AUFGABEN
1) Geben Sie den Abschnitt des Textauszugs, der bei „Ein neuer Einschnitt“ beginnt und bei „Klage und Urteil.“ endet, erneut wieder und ersetzen Sie darin „Einschnitt“ durch „Wendepunkt“.
2) Welchen Namen trug laut dem Textauszug das private deutsche Rettungsschiff, das zur Rettung der „Boat-People“ ins Chinesische Meer fuhr?

VORLIEGENDER TEXTAUSZUG

Es gab damals noch Vemunft in Deutschland: 1975 bekam das Bundesarbeitsministerium den Auftrag, eine Lösung zur Senkung der Sozialhilfekosten zu erarbeiten. Das Ergebnis des Ministers war einfach: Per Erlass erlaubte er allen ankommenden Asylantragstellern die Arbeit ab dem ersten Tag - mit der überraschenden Erklärung: Wer arbeitet, braucht ja keine Sozialhilfe.

1978 wurden dann die "Anerkennungsausschüsse" des Bundesamtes abgeschafft und durch Einzelentscheider ersetzt. Inzwischen hatte Deutschland es mit einer großen Zahl vietnamesischer Flüchtlinge zu tun. Da zur Rettung dieser "Boat-People" eigens ein deutsches Rettungsschiff, die private "Cap Anamur", ins Chinesische Meer fuhr, war bei einem großen Teil dieser Flüchtlinge aber (damals) völlig klar: Wer von einem privaten deutschen Schiff gerettet wurde, wurde selbstverständlich nach Deutschland gebracht und bekam hier ein Aufenthaltsrecht. Weder zum Prinzip der Seenotrettung noch zur Pflicht zur Aufnahme gab es damals Diskussionen.

Ein neuer Einschnitt ergab sich 1977 aus einem Urteil des Bundesverwaltungsgerichtes. Hatte bis dahin die Genfer Flüchtlingskonvention gegolten, nach der ein Flüchtling ist, wer eine "begründete Furcht vor Verfolgung hat", wurde jetzt geurteilt, die Verfolgung selbst, nicht nur die Furcht müsste glaubhaft gemacht werden. Mit diesem Urteil entstand praktisch das heutige Asylverfahren, das sich teils über Jahre hinzieht mit Anhörung, Entscheidung, Klage und Urteil.

DATENAUSZUG
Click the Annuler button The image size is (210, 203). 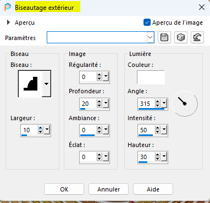pos(109,189)
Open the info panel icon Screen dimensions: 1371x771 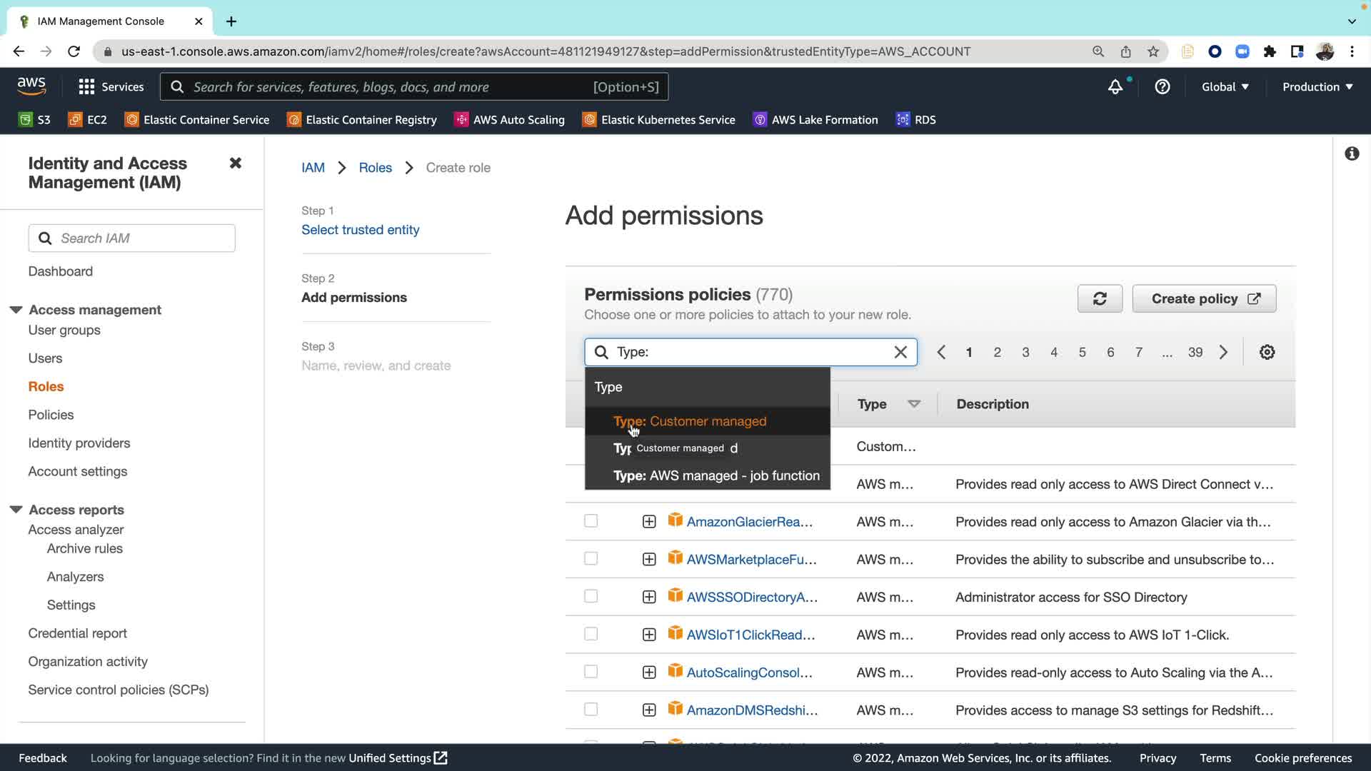point(1351,153)
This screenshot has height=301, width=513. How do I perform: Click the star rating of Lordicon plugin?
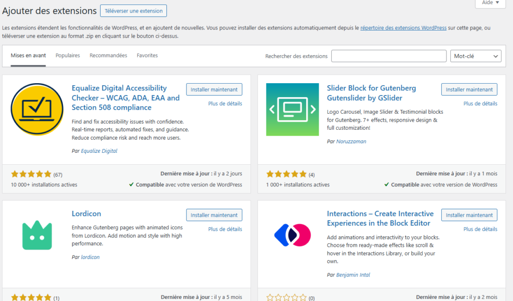[x=31, y=298]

ANTWORTEN IN REIHENFOLGE
1)
Ein neuer Wendepunkt ergab sich 1977 aus einem Urteil des Bundesverwaltungsgerichtes. Hatte bis dahin die Genfer Flüchtlingskonvention gegolten, nach der ein Flüchtling ist, wer eine "begründete Furcht vor Verfolgung hat", wurde jetzt geurteilt, die Verfolgung selbst, nicht nur die Furcht müsste glaubhaft gemacht werden. Mit diesem Urteil entstand praktisch das heutige Asylverfahren, das sich teils über Jahre hinzieht mit Anhörung, Entscheidung, Klage und Urteil.

2) „Cap Anamur“